Ein Anspruch des Arbeitgebers auf Auskunft über die Covid 19-Impfung aus § 16 ArbSchG, § 241 Abs. 2 BGB setzt voraus, dass die Informationserhebung zwecks Gesundheitsschutzes erforderlich und nach § 26 Abs. 1 S. 1, Abs. 3 BDSG datenschutzrechtlich zugelassen ist. Der Arbeitnehmer muss am Arbeitsplatz potenziell Kontakt zu Menschen haben, für die ein Infektionsrisiko besteht. Ob auch Geimpfte hierzu zu zählen sind, bedarf einer näheren (betriebs-)medizinischen Beurteilung. Weiter ist erforderlich, dass sich die Kenntnis über die Impfung möglicherweise in den genannten Schutzvorgaben auswirkt; diese müssen also potenziell für Geimpfte anders sein als für Nichtgeimpfte. Unter diesen Voraussetzungen ist die Frage nach dem Impfnachweis nicht nur im bestehenden Arbeitsverhältnis zulässig, sondern auch im Bewerbungsstadium. Der Arbeitgeber kann bei der entsprechenden Relevanz den Impfnachweis fordern und bei Nichtvorlage von der Einstellung absehen.
2. Testpflichten
Im Gegensatz zum Impfen ist das Testen bereits für viele Arbeitsverhältnisse und auch jenseits dessen staatlich verpflichtend angeordnet worden. Zwar folgt aus § 4 SARS-CoV-2-ArbeitsschutzVO lediglich eine Pflicht des Arbeitgebers, geeignete Tests anzubieten, ohne dass der Arbeitnehmer das Testangebot wahrnehmen müsste. Jedoch bestehen auf Landesebene infektionsschutzrechtliche Testpflichten.

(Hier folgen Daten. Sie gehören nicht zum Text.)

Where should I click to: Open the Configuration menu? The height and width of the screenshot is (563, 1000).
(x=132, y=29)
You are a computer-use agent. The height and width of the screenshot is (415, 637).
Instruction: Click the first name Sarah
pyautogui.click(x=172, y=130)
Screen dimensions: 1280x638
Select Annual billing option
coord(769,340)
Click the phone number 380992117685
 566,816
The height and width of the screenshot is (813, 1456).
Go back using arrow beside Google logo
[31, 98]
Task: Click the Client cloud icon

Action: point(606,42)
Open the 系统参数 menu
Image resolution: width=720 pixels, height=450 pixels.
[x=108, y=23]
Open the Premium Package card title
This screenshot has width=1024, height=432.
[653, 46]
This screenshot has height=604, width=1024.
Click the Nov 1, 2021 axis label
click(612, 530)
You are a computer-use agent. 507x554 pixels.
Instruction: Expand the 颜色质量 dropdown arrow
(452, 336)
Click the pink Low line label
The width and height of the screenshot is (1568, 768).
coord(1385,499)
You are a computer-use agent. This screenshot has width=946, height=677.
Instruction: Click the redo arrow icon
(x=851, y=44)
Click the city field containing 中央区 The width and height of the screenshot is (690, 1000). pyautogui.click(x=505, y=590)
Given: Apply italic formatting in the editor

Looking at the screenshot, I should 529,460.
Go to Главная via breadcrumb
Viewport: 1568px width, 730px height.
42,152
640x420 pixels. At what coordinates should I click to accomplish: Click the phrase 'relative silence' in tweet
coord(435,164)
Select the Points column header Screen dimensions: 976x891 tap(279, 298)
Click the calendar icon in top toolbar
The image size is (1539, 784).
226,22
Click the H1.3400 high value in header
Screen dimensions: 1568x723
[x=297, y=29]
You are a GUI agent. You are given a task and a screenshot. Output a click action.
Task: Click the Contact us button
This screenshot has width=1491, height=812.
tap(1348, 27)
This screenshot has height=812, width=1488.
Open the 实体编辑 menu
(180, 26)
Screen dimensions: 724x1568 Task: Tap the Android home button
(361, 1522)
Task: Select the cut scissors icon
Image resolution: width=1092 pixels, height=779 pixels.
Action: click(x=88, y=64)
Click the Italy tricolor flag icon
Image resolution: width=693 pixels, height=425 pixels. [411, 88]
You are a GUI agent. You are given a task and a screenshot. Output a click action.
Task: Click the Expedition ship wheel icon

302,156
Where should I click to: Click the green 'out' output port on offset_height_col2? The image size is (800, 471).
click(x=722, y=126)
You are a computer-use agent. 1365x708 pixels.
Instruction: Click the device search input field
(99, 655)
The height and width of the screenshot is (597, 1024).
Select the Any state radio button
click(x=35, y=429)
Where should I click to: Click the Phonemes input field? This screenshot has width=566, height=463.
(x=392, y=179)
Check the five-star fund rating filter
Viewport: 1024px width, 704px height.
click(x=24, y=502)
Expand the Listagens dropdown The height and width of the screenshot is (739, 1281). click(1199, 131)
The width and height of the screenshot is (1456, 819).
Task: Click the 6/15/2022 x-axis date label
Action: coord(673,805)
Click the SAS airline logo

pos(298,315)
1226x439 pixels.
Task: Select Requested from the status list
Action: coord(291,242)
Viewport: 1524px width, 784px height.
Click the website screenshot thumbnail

Neben diesen infektionsschutzrechtlichen Testpflichten existiert auch die Möglichkeit einer nach § 106 GewO, § 4 Nr. 7 i.V.m. § 15 Abs. 1 S. 1 ArbSchG arbeitsvertragsrechtlich oder arbeitsschutzrechtlich begründeten arbeitgeberseitigen Testanordnung. Die genannten Regelungen eignen sich zur Anordnung der Testpflicht, da zumindest die mittlerweile gängigen Schnelltests keine erheblichen Eingriffe in die körperliche Unversehrtheit darstellen. Die Testanordnung muss zudem datenschutzrechtlich nach § 26 Abs. 1 S. 1, Abs. 3 BDSG zugelassen sein. Dafür bedarf es einer auf den Schutz vor Ansteckungen bezogenen Erforderlichkeit. Die Testanordnung setzt deshalb voraus, dass die Getesteten am Arbeitsplatz (potenziell) mit anderen Personen zusammentreffen. Dem Gebot der Datensparsamkeit wird dadurch entsprochen, dass Testkartuschen sofort nach dem Test entsorgt werden, und dass jenseits der Abwicklung infektionsschutzrechtlich gebotener Meldungen keine Registrierung von Testergebnissen erfolgt.
Sofern nach den genannten Vorgaben die arbeitgeberseitige Testanordnung rechtmäßig ist, verstößt der Arbeitnehmer, wenn er den Test verweigert, gegen seine arbeitsschutzrechtlichen und arbeitsvertraglichen Pflichten. Wenn er aufgrund der Testverweigerung nicht eingesetzt werden kann, kommt es zur Unmöglichkeit der Arbeitsleistung nach § 275 Abs. 1 BGB. Unabhängig davon, ob ihn ein Verschulden trifft, verliert der Arbeitnehmer für die Zeit der Nichteinsetzbarkeit nach § 326 Abs. 1 S. 1 BGB seinen Vergütungsanspruch. Bei Fahrlässigkeit oder Vorsatz haftet er möglicherweise auf Schadensersatz.